Qubes: Draft Multi-VM Architecture

[deeplow]

Draft up the approach of multi-VM deployment for Dangerzone in Qubes. This will not include any actual implementation and whatever solution we have in the end should accommodate two use cases:

• usage as apart of the SecureDrop Workstation
• installation within a Qubes system (without SecureDrop)

I made a post on the Qubes forum summarizes the possible approaches: What’s the Future Of Multi-VM Applications?

Subtopics:

• [ ] https://github.com/freedomofpress/dangerzone/issues/623

[rocodes]

Just going to write a comment with some of the discussion points we had at the SD coworking week a couple weeks ago, in case they are helpful for your thinking on this.

We discussed a few themes, particularly: our priorities (eg security vs usability tradeoffs, or system properties we wanted to prioritize); and our assumptions (mostly expected use conditions).

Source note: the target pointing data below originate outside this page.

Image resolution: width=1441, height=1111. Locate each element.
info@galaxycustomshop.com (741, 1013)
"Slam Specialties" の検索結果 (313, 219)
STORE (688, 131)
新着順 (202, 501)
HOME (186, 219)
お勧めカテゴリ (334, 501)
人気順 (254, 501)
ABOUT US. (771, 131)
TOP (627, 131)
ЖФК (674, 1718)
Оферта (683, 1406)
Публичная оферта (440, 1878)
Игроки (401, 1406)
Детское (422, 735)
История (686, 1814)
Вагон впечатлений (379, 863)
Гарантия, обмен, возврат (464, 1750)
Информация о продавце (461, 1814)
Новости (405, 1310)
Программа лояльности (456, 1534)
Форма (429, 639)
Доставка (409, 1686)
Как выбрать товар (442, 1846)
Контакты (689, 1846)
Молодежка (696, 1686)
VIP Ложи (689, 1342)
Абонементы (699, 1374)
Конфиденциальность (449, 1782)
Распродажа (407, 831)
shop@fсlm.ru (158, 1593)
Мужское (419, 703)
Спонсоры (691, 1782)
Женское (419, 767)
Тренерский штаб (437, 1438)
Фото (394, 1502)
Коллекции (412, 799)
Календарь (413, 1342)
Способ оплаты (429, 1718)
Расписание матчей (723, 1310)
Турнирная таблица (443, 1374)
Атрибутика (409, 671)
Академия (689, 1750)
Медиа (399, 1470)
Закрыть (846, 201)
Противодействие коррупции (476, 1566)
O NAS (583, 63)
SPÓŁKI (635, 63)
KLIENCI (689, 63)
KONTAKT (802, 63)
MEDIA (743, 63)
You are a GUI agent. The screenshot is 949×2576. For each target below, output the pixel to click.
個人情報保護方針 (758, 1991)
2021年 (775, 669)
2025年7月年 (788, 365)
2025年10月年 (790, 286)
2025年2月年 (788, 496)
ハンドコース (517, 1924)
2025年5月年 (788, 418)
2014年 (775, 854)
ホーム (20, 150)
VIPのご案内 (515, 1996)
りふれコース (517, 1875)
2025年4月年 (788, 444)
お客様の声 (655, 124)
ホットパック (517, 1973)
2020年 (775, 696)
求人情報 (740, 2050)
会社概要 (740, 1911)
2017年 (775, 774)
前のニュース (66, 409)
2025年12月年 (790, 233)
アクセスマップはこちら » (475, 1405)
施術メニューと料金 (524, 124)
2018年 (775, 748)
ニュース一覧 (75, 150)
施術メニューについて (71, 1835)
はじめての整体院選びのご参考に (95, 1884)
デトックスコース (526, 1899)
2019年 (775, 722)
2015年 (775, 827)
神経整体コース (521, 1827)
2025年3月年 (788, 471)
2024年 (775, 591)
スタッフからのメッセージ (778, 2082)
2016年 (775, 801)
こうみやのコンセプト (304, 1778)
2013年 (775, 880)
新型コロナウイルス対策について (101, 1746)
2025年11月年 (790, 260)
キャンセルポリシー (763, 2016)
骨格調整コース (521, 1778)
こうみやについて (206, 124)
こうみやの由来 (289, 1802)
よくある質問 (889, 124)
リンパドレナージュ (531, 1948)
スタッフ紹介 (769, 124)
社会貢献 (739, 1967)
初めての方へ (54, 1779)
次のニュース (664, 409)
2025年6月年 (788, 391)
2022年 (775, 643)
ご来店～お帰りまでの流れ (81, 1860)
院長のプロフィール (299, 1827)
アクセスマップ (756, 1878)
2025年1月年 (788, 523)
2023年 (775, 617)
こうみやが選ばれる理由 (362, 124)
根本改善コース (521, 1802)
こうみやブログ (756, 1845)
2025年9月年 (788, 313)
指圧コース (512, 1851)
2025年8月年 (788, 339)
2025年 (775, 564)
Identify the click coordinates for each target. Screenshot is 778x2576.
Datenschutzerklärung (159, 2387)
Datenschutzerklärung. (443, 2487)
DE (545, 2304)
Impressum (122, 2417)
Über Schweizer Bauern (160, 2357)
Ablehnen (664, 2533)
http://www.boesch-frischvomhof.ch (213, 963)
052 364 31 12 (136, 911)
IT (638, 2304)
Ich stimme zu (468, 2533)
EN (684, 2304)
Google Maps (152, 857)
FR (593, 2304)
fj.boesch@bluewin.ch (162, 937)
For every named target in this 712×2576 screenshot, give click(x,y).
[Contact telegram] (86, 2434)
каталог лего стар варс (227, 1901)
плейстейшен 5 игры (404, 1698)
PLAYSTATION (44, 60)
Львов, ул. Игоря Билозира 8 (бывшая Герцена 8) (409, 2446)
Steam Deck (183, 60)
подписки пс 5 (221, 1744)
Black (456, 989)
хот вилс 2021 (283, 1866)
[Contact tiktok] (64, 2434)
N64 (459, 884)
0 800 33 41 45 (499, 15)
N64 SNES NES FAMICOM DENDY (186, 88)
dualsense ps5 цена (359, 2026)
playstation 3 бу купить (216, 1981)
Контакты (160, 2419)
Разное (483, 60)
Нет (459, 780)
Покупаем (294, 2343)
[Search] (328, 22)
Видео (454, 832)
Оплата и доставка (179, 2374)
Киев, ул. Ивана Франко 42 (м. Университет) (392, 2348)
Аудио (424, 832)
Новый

This was so that if we came to a technical decision, we could fall back on coherent/cohesive principles.

Our general direction I would say could be summarized like this (and it's based on conversations many folks have had already, so hat tip to @deeplow @eaon and others for thinking this through).

• Have clear boundaries between "VM management" (external: setup, config, rpc policy creation/mgmt) vs "VM configuration" (internal, specific files, scripts, etc).
  • In particular, things needed inside vms belong in packages (And Salt/dom0 orchestration/copying individual files and scripts into place in VMs via salt formulas is sort of smell/anti-pattern).
  • This principle almost maps to "anything the adminAPI can do is external, anything else is internal," except I'm not sure that the admin API can trigger VM updates, so it's not a perfect map but it's the right idea.
• A 'good' pattern: vm mgmt/orchestration/policy management (from more privilieged domain) -> install packages + write a read-only config to a VM that is read at start time (via qubesdb) -> start a service configured per-vm (via systemd).
  • This works very nicely with disposable VMs
• Inter-VM communication: we still haven't discussed in detail any kind of standardizing/best practices around inter-vm communication, and I think this is where we have the most work to do.
  • Relevant to DZ
  • Relevant to many parts of SDW (proxy <-> tor and proxy <-> client; eventual client <-> dz; client <-> export)
  • There are lots of open questions. (Use socket-based rpc services? use executables? Best practices for what is a service arg, what to write to stdout/err, how to pass the information we want back and forth?)
  • Particularly if we are going to have multiple different ways to export files from SDW (eg: export to USB, "export" to dangerzone, export + print, export to whatever other tip management system) it would be nice if we had a semi-standard inter-vm communication format. And then any apps or VMs that want to become part of the SD/file sanitization ecosystem would need to implement that format.